From the first line to the last, restate the data word for word.

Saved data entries
Segment Open

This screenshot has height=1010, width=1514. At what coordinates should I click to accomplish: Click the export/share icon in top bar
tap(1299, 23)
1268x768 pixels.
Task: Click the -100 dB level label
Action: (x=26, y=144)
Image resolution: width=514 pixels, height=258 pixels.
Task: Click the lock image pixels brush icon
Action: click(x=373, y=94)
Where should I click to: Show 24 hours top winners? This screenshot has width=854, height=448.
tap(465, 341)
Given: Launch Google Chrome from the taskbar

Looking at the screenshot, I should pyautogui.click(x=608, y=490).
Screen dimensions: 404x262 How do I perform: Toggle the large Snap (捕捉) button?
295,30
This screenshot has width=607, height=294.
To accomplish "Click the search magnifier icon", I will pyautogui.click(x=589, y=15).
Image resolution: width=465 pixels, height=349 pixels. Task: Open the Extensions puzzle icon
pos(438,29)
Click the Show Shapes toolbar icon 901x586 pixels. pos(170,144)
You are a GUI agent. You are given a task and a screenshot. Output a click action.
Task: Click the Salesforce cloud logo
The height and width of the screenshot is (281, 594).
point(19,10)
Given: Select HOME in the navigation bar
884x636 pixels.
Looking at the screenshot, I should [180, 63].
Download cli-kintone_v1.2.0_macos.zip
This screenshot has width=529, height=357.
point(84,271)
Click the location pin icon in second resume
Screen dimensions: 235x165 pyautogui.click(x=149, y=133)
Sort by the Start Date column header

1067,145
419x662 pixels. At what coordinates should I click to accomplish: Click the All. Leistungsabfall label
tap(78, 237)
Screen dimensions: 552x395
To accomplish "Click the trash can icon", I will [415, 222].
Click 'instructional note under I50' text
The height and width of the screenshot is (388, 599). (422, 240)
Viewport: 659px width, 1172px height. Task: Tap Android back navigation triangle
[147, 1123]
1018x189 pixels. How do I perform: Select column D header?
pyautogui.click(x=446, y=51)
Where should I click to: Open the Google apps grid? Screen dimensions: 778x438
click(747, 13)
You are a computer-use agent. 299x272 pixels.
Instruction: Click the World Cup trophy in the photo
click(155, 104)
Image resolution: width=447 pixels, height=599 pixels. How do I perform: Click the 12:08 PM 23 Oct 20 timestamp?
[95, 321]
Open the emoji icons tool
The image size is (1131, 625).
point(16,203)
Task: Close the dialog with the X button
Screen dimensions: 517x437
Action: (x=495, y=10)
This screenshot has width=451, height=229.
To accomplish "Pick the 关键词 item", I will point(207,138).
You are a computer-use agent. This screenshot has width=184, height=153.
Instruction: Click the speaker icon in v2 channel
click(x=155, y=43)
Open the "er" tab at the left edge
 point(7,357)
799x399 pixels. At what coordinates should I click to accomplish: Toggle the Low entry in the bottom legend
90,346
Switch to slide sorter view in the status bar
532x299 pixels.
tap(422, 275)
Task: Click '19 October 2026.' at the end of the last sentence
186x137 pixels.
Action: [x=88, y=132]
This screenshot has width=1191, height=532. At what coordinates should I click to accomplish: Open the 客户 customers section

Segment Closed

**Your solution**
This screenshot has height=1010, width=1514. At what coordinates should I click to accomplish: Click the export/share icon in top bar
tap(1299, 23)
1268x768 pixels.
Task: Click the -100 dB level label
Action: (x=26, y=144)
Image resolution: width=514 pixels, height=258 pixels.
Task: Click the lock image pixels brush icon
Action: click(x=373, y=94)
Where should I click to: Show 24 hours top winners? This screenshot has width=854, height=448.
tap(465, 341)
Given: Launch Google Chrome from the taskbar

Looking at the screenshot, I should pyautogui.click(x=608, y=490).
Screen dimensions: 404x262 How do I perform: Toggle the large Snap (捕捉) button?
295,30
This screenshot has width=607, height=294.
To accomplish "Click the search magnifier icon", I will pyautogui.click(x=589, y=15).
Image resolution: width=465 pixels, height=349 pixels. Task: Open the Extensions puzzle icon
pos(438,29)
Click the Show Shapes toolbar icon 901x586 pixels. pos(170,144)
You are a GUI agent. You are given a task and a screenshot. Output a click action.
Task: Click the Salesforce cloud logo
The height and width of the screenshot is (281, 594).
point(19,10)
Given: Select HOME in the navigation bar
884x636 pixels.
Looking at the screenshot, I should [180, 63].
Download cli-kintone_v1.2.0_macos.zip
This screenshot has width=529, height=357.
point(84,271)
Click the location pin icon in second resume
Screen dimensions: 235x165 pyautogui.click(x=149, y=133)
Sort by the Start Date column header

1067,145
419x662 pixels. At what coordinates should I click to accomplish: Click the All. Leistungsabfall label
tap(78, 237)
Screen dimensions: 552x395
To accomplish "Click the trash can icon", I will [415, 222].
Click 'instructional note under I50' text
The height and width of the screenshot is (388, 599). (422, 240)
Viewport: 659px width, 1172px height. Task: Tap Android back navigation triangle
[147, 1123]
1018x189 pixels. How do I perform: Select column D header?
pyautogui.click(x=446, y=51)
Where should I click to: Open the Google apps grid? Screen dimensions: 778x438
click(747, 13)
You are a computer-use agent. 299x272 pixels.
Instruction: Click the World Cup trophy in the photo
click(155, 104)
Image resolution: width=447 pixels, height=599 pixels. How do I perform: Click the 12:08 PM 23 Oct 20 timestamp?
[95, 321]
Open the emoji icons tool
The image size is (1131, 625).
point(16,203)
Task: Close the dialog with the X button
Screen dimensions: 517x437
Action: (x=495, y=10)
This screenshot has width=451, height=229.
To accomplish "Pick the 关键词 item", I will point(207,138).
You are a computer-use agent. This screenshot has width=184, height=153.
Instruction: Click the speaker icon in v2 channel
click(x=155, y=43)
Open the "er" tab at the left edge
 point(7,357)
799x399 pixels. At what coordinates should I click to accomplish: Toggle the Low entry in the bottom legend
90,346
Switch to slide sorter view in the status bar
532x299 pixels.
tap(422, 275)
Task: Click '19 October 2026.' at the end of the last sentence
186x137 pixels.
Action: [x=88, y=132]
This screenshot has width=1191, height=532. At what coordinates should I click to accomplish: Open the 客户 customers section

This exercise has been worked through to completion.